Birisi Başkanlığa aday, diğeri Başbakanlığa,

Birisi Başkanlığa aday, diğeri Başbakanlığa,

İletigönderen zafer atun » Cum Eki 29, 2021 11:42

Aç tavuk kendini darı ambarında görür derler, yaşadığımız şu günlerde ülkede her sorun bitti siyasiler mevki kapma derdine düştüler. Biri Başkanlığa talip, bir diğeri başbakanlığa.
Bu ülkenin son başbakanı Binali Yıldırım idi.
Ondan sonra bu makam yok edildi.
Yani günümüzde başbakanlık diye bir makamı ve mevki yoktur.
Olmayan bir şeye teşne olunuyor.

Ülke artık başkanlık sistemi ile yönetilen bir ülke.
Parlamento hesapta var ama yok, yani işlevsiz.
Tüm karar ve yetki bir kişinin elinde.
O ne derse o oluyor.
Bir meclis var ama göstermelik.
Milletvekilleri var ama onlar da göstermelik. Bunların etkileri ve işlevleri yok.
Peki uzun yıllar karınca gibi çalışarak Cumhuriyeti ve Cumhuriyetin değerlerini teker teker yok eden bu Cumhuriyet karşıtlarını nasıl ekarte edeceksiniz.
Otokrasi ile yönetilen ülkelerde demokrasi çok geniş kitlelerce oynanan bir oyundur.
Bu oyunda oy verenler değil, oyları sayanlar seçimin sonucunu belirler lafının nesini anlamıyorsunuz.

Rejim yıkılıp Başkanlık sistemine geçilirken aval aval seyredenler, bugün hayal kuruyorlar.
O gün sarı öküzü teslim etmeyip bir duruş gösterip, tepki koyabilseydiniz bugün bunlar konuşuluyor olmazdı.
Bugüne gelmemizde herkes suçludur.
Tepki göstermeyen, susan, görmezden gelen, biz de aldatıldık diyen herkes suçludur, işbirlikçidir.
Sonra; yaşadıkça, tek adamlıkta olumsuzluklar üst üste binince, sistemin yanlışlığı anlaşılınca nasıl geri döneriz, nereden çark etsek timsah gözyaşları ile kendilerini bu işten sıyırmaya çalışırlar.
Sevgili ülkem insanının biraz öngörüsü olabilseydi, başkalarının deneyimlerinden ders çıkartmayı bilip önlem alabilseydi, bugün farklı yaşıyor olurduk.

Hepsini bir kenara bırakıyorum ABD doları 9,70 Euro 11,50 dayanmış durumda bir kalıp (400-500gr) orta karar peynir 40-50 lira, bir yumurta 1,15, Kıyma 70, Et 85-90, Ayçiçek yağı 90 lira olmuş ve ülkede yaşayan insanlar halen boğazlarından kesip daha azıyla yetinmeye çalışırken,
açlık sınırı 3bin 49 liraya çıkmışken, halen insanlardan elle tutulur bir tepki yok.
Nasıl olsun o halâ 50 liralık benzin alıyor.
Ülkenin %30-40 nüfusu iaşeler ile yaşıyor.
Nüfusun %40 asgari ücret alıyor (dünyada bir emsali yok) açlık sınırında yaşamaya çalışıyor.
Halen tüm bu olumsuzluklara karşın bir tepki yok ise, siz parlamenter sisteme nasıl döneceksiniz.
Hangi güç ile, hangi irade ile?

Türk insanı şu an anketler ile manipüle edilerek önüne havuç sallandırılan tavşan misali bir seçim heyecanı ile, yeni bir umut ile tepkisiz güzel günleri beklemededir.
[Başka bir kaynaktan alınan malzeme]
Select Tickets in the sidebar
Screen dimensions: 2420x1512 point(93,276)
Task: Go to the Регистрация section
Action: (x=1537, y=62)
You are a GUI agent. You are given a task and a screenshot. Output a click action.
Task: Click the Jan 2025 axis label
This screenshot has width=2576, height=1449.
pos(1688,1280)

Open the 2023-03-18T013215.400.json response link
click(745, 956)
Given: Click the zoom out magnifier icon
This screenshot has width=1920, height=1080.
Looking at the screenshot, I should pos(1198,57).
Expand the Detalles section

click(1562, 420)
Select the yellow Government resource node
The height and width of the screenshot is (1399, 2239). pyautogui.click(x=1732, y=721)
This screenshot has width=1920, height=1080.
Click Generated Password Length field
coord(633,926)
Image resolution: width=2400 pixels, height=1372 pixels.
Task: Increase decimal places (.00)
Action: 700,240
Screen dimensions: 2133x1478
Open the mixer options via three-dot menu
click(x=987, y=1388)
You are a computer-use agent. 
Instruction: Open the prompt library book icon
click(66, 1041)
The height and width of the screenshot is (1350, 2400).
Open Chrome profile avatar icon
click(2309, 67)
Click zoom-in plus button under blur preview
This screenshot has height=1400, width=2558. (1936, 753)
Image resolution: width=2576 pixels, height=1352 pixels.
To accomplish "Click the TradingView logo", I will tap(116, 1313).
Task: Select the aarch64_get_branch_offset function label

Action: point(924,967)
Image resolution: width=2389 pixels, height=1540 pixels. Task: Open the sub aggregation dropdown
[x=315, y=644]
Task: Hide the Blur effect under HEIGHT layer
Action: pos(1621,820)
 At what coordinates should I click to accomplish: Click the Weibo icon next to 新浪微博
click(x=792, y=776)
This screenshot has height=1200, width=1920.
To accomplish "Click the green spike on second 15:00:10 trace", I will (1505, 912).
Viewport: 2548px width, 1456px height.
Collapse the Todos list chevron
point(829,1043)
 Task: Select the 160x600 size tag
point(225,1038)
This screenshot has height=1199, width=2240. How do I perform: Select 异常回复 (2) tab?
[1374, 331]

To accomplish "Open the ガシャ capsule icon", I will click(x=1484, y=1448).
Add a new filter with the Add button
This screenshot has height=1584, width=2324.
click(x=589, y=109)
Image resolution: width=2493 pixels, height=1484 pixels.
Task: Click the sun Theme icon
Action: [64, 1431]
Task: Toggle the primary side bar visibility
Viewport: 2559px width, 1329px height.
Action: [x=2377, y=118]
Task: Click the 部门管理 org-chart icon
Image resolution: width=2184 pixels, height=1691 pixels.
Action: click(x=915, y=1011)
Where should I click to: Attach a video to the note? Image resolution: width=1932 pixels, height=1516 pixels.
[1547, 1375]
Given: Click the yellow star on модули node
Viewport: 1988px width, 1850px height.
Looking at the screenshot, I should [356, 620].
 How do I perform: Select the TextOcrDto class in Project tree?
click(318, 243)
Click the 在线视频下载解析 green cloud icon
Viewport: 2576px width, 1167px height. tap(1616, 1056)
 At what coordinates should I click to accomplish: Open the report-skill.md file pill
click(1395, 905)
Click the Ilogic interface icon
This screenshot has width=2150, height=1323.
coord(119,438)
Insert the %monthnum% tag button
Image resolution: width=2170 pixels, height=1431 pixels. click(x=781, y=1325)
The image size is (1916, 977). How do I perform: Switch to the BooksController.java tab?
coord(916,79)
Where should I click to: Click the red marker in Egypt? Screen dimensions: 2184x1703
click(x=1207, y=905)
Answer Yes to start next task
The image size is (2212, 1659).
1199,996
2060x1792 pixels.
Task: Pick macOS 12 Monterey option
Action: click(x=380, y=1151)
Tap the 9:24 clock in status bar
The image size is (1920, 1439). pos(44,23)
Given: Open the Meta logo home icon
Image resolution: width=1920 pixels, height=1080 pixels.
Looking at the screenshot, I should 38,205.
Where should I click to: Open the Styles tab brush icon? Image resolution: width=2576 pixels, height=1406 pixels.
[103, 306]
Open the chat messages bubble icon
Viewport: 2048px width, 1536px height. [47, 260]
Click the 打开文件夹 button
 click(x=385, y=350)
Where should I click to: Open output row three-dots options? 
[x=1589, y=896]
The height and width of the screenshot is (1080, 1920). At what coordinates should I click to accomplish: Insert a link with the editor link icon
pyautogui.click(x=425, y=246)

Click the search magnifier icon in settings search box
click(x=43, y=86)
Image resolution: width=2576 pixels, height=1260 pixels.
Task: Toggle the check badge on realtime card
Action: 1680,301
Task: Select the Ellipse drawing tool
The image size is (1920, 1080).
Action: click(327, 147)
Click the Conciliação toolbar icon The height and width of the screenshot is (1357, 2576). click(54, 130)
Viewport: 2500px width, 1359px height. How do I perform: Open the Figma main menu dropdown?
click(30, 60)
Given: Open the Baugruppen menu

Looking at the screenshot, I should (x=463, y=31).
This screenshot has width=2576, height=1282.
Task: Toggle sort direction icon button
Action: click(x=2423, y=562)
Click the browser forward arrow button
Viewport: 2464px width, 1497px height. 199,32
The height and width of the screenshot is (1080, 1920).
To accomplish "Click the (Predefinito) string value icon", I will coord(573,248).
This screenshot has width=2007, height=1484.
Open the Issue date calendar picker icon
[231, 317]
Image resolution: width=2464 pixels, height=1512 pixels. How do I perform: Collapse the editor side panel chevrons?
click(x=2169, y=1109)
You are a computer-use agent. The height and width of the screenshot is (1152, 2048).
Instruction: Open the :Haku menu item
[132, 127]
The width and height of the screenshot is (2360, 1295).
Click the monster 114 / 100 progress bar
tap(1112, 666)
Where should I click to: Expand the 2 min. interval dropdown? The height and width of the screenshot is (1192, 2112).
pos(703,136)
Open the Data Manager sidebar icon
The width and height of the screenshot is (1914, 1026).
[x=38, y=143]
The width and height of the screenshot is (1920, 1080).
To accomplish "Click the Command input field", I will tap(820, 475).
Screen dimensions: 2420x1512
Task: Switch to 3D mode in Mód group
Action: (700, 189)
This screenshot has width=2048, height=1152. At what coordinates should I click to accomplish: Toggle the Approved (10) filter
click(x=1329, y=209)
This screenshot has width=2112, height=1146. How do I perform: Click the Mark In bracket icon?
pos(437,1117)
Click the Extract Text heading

O vereceği tek bir oy ile sistemi kökten değiştirebileceğini zannediyor.
Halbuki biraz okuyup bilgilense 3.cü dünya ülkelerinde seçimlerin büyük kitleleri uyutmak için bir yöntem olduğunu bilirdi.

Peki seçim ile bir şeyleri değiştirebilecek olsaydık, hangi partiyi başa geçirebiliriz.
Neticede maalesef hepsi sistemin partileri.
Bu güne bunlar sayesinde geldik.
Hangisinin doğru dürüst bir gelecek programı var, hangisi ülke insanının refahı için bir şey yaptı.
Bu günlere gelirken, gidişat belli iken hangisi dik bir duruş sergiledi. Sine-i millet diyebildi.
Geçiniz; günümüzde hepsi kayrılmış, hiçbir işlevleri olmamasına karşın yaklaşık aylık 25 bin lira maaş ek harcamaları ile bizlere aylık maliyetleri 70-80 bin liraya dayanan vekiller.
Tüm bu ayrıcalıklardan vaz geçmek hiç de kolay olmasa gerek.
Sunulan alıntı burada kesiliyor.